WASHINGTON: The United States and India agreed on Sunday to step up cooperation to prevent the financing of violent extremist movements linked to Pakistan, officials said.

In annual talks between top economic officials, India and the United States spoke of “expanding cooperation on countering illicit financing, including targeting the financial networks and fund-raising activities of terrorist organizations,” Indian Economic Affairs Secretary Arvind Mayaram said.

Mayaram said in a statement that efforts would target groups such as Lashkar-i-Taiba and the affiliated Jamaat-ud-Dawa, which investigators blame for the 2008 siege of Mumbai that killed 166 people.

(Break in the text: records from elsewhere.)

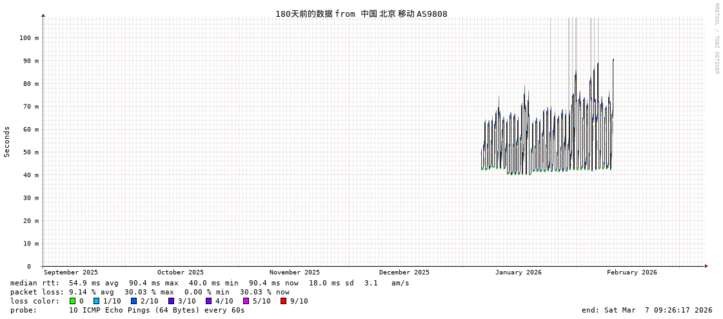Select the October 2025 axis label

(x=180, y=273)
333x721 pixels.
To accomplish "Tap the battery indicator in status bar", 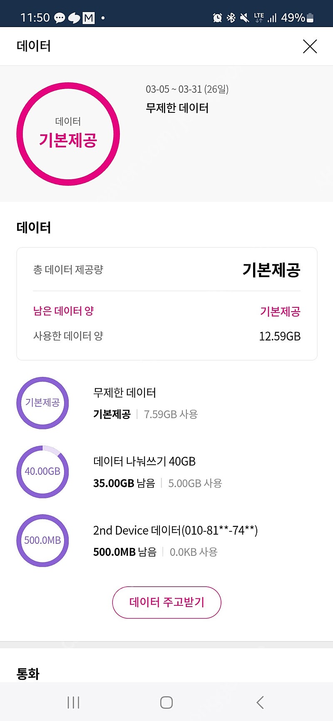I will click(x=310, y=18).
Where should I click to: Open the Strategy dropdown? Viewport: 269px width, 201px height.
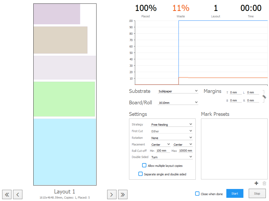(x=172, y=125)
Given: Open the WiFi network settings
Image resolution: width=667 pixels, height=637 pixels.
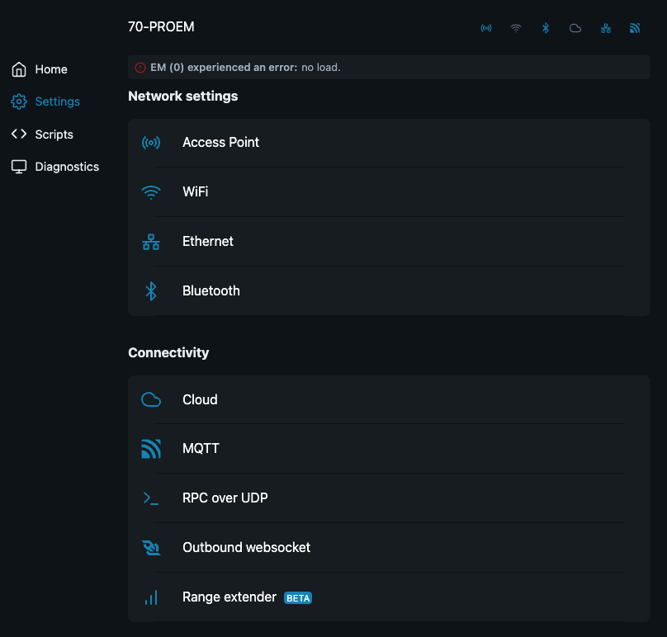Looking at the screenshot, I should coord(196,191).
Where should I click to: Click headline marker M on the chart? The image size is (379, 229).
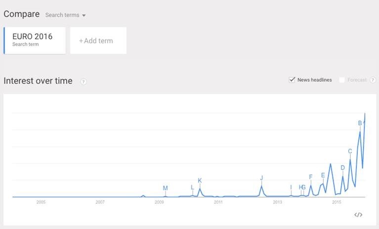[165, 188]
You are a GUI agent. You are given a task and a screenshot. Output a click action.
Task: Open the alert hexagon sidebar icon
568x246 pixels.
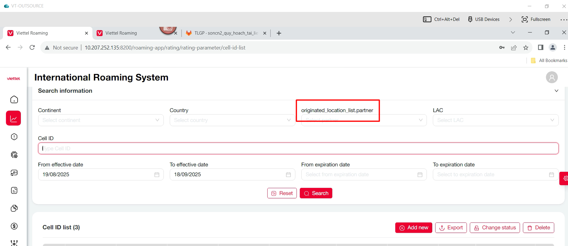coord(14,137)
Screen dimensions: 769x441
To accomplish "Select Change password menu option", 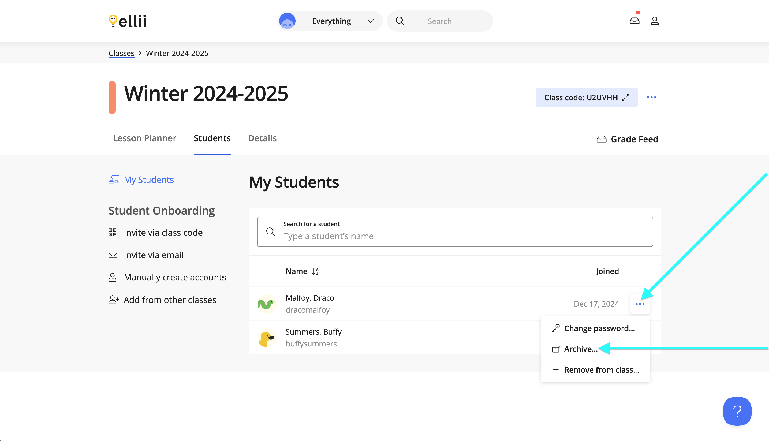I will click(599, 328).
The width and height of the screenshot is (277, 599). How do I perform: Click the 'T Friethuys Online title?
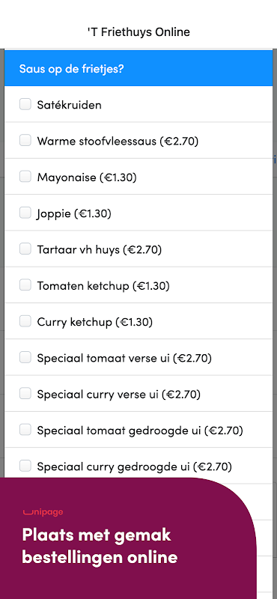(139, 32)
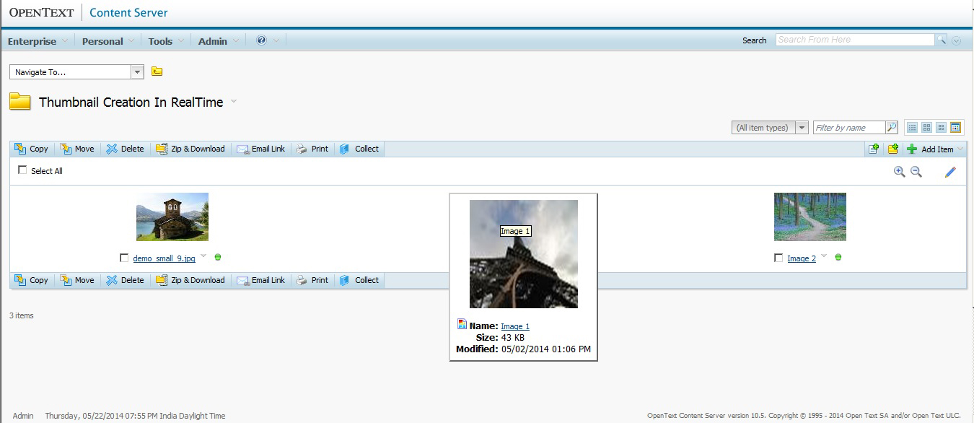Click the pencil edit icon
The image size is (974, 423).
point(950,172)
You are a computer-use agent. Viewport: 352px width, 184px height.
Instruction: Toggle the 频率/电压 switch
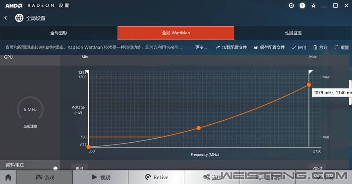pos(54,168)

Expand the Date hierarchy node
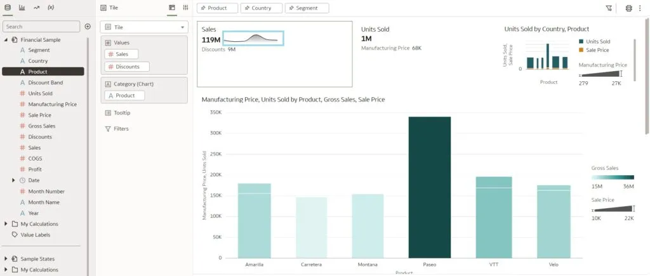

The statement did not provide more details on how the two sides would expand cooperation. India has been seeking to pressure the group which operates virtually in the open in Pakistan.

Mayaram also mentioned action against another Pakistan-linked movement, the Haqqani network. The group, blamed for attacks on the Indian embassy and US forces in Afghanistan, was designated last year as a terrorist group by the United States.

The talks, in Washington following annual IMF-World Bank meetings, involved US Treasury Secretary Jack Lew and Federal Reserve Chairman Ben Bernanke, along with their Indian counterparts Finance Minister P. Chidambaram and Reserve Bank of India Governor Raghuram Rajan.

The two countries agreed to keep working on a bilateral investment treaty, which President Barack Obama and Prime Minister Manmohan Singh have supported as a way to boost trade.

US companies have increasingly criticized India on trade issues including the developing economy's support of generic drugs, which advocates say are affordable for the world's poor but which Western businesses say violate patents.

The two sides, who also discussed the fiscal crisis in the United States, called for “sound macroeconomic policies, structural reforms and strong prudential frameworks” to support economic growth and market stability, Mayaram said.